GIVEN PASSAGE
+ + +

Cursor with hold emits the same row more than once across commits in 8.3.7

Lists: pgsql-bugspgsql-hackers
From: Mark Kirkwood <mark(dot)kirkwood(at)catalyst(dot)net(dot)nz>
To: pgsql-bugs(at)postgresql(dot)org
Subject: Cursor with hold emits the same row more than once across commits in 8.3.7
Date: 2009-06-09 06:15:38
Message-ID: 4A2DFE0A.6050502@catalyst.net.nz
Views: Raw Message | Whole Thread | Download mbox | Resend email
Lists: pgsql-bugs pgsql-hackers

Short Desc: Cursor with hold emits the same row more than once across
commits in 8.3.7
Os : Debian Etch amd64 / Ubuntu Jaunty amd64
Pg : 8.3.7
Build options: Official package and also compiled from source with
--enable-integer-datetimes
Detailed Desc:

A construction of the form

DECLARE cur CURSOR WITH HOLD FOR SELECT * FROM obj

loop
FETCH 1000 FROM cur
process 'em
COMMIT

results in some of the same rows being emitted more than once, altho the
final rowcount is correct (i.e some rows end up being never seen).

Originally discovered using a perl DBI program, and we wondered if the
version of DBD::Pg might be an issue, so a c library program was written
to test this - and it exhibits the problem too (see attached for schema
and program). The table rows are reasonably wide:

select attname,n_distinct,avg_width from pg_stats where tablename='obj';
attname | n_distinct | avg_width
-------------+------------+-----------
obj_id | -1 | 4
obj_link_id | 5 | 4
obj_fil | 13035 | 1188

which may be a factor(tuplestore issues?)... The table is reasonably
sizable (10000000 rows). I can attach the generation program for this
dataset if required.

+ + +

AIM 1
Give as a JSON list of strings, one string per line with blank lines omitted, the records from the line containing "Given: Switch to the 商品管理 tab" up to and including the last line of the records. Leave the pictures out.
The records below are unrelated to the cursor bug report.

+ + +

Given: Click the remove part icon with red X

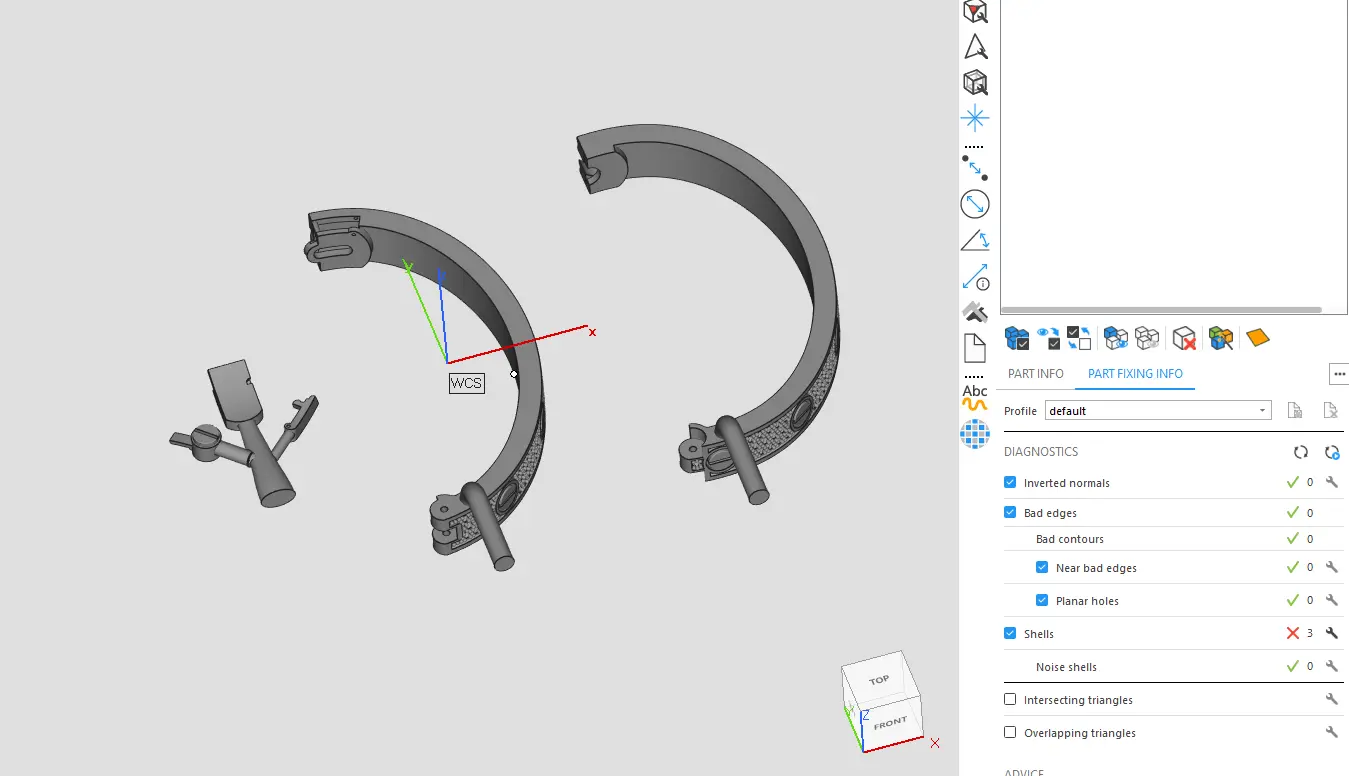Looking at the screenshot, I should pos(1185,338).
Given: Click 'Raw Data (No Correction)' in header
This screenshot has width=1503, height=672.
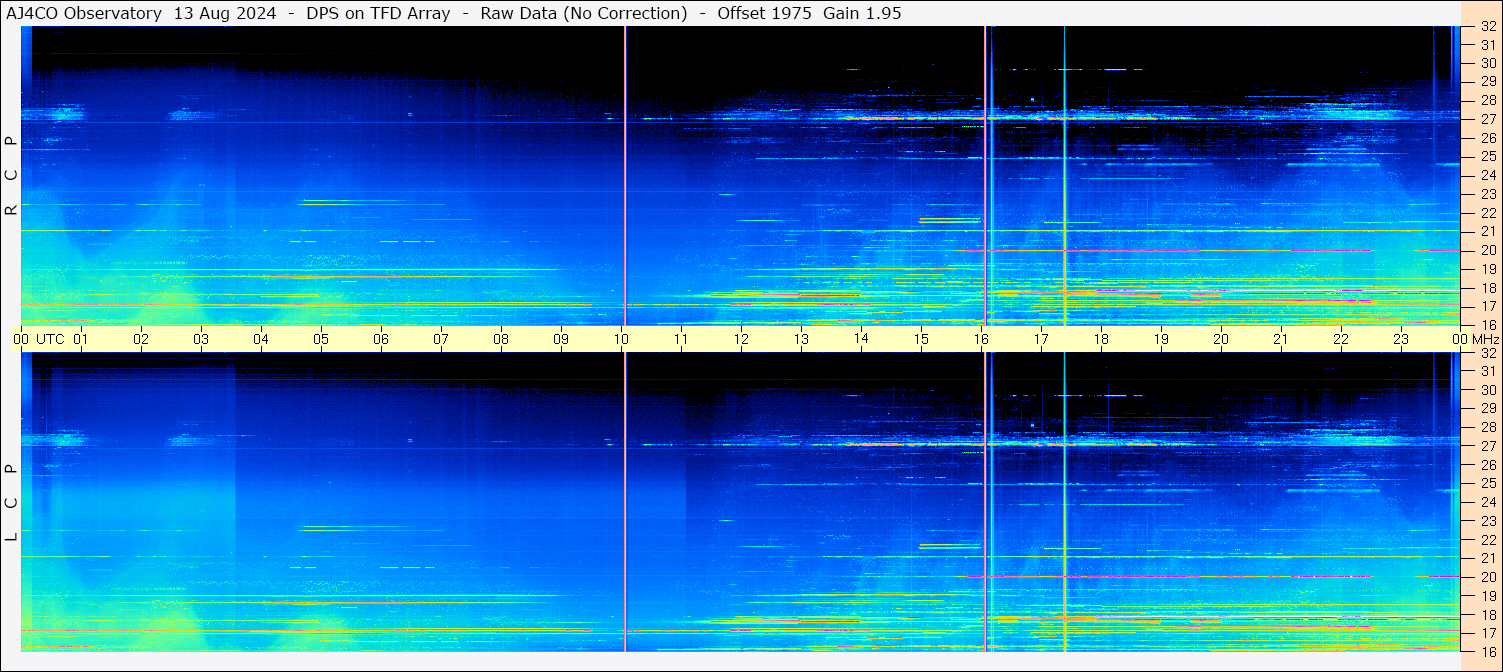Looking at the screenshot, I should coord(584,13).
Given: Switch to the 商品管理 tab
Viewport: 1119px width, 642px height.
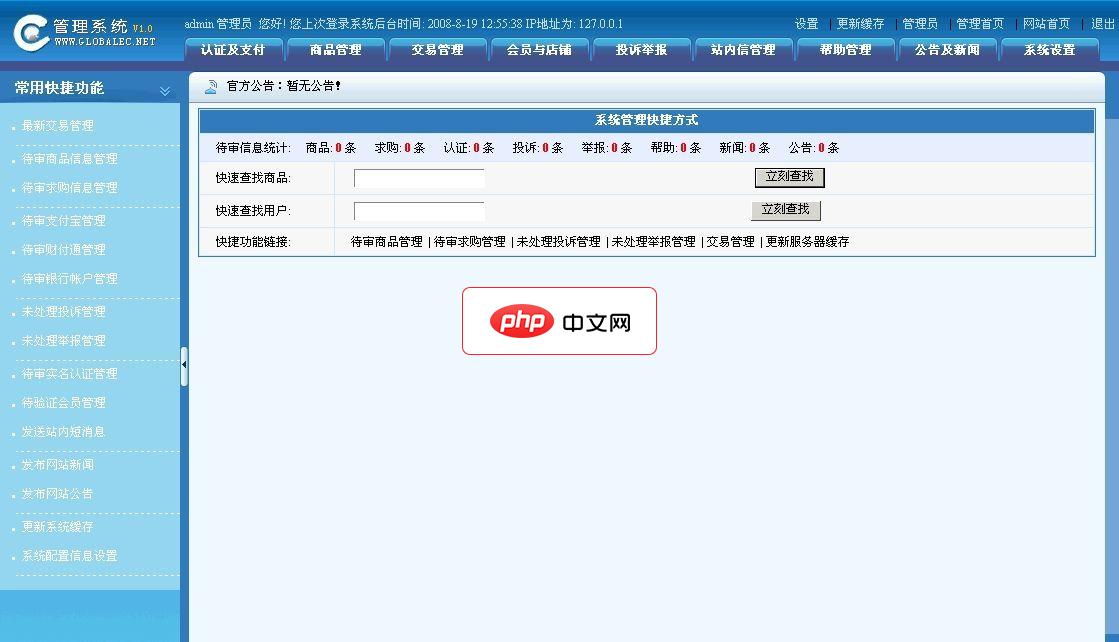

+ + +

AIM 2
Using the cursor bug report, say whether each statement agrees with it: (a) the problem also appeared in a C library program; (b) the final rowcount came out wrong; (c) the table holds 10000000 rows.

WRITTEN ANSWER 1
[
  "Given: Switch to the 商品管理 tab",
  "Viewport: 1119px width, 642px height."
]

WRITTEN ANSWER 2
(a) Yes: "a c library program was written to test this - and it exhibits the problem too"
(b) No: "altho the final rowcount is correct"
(c) Yes: "The table is reasonably sizable (10000000 rows)."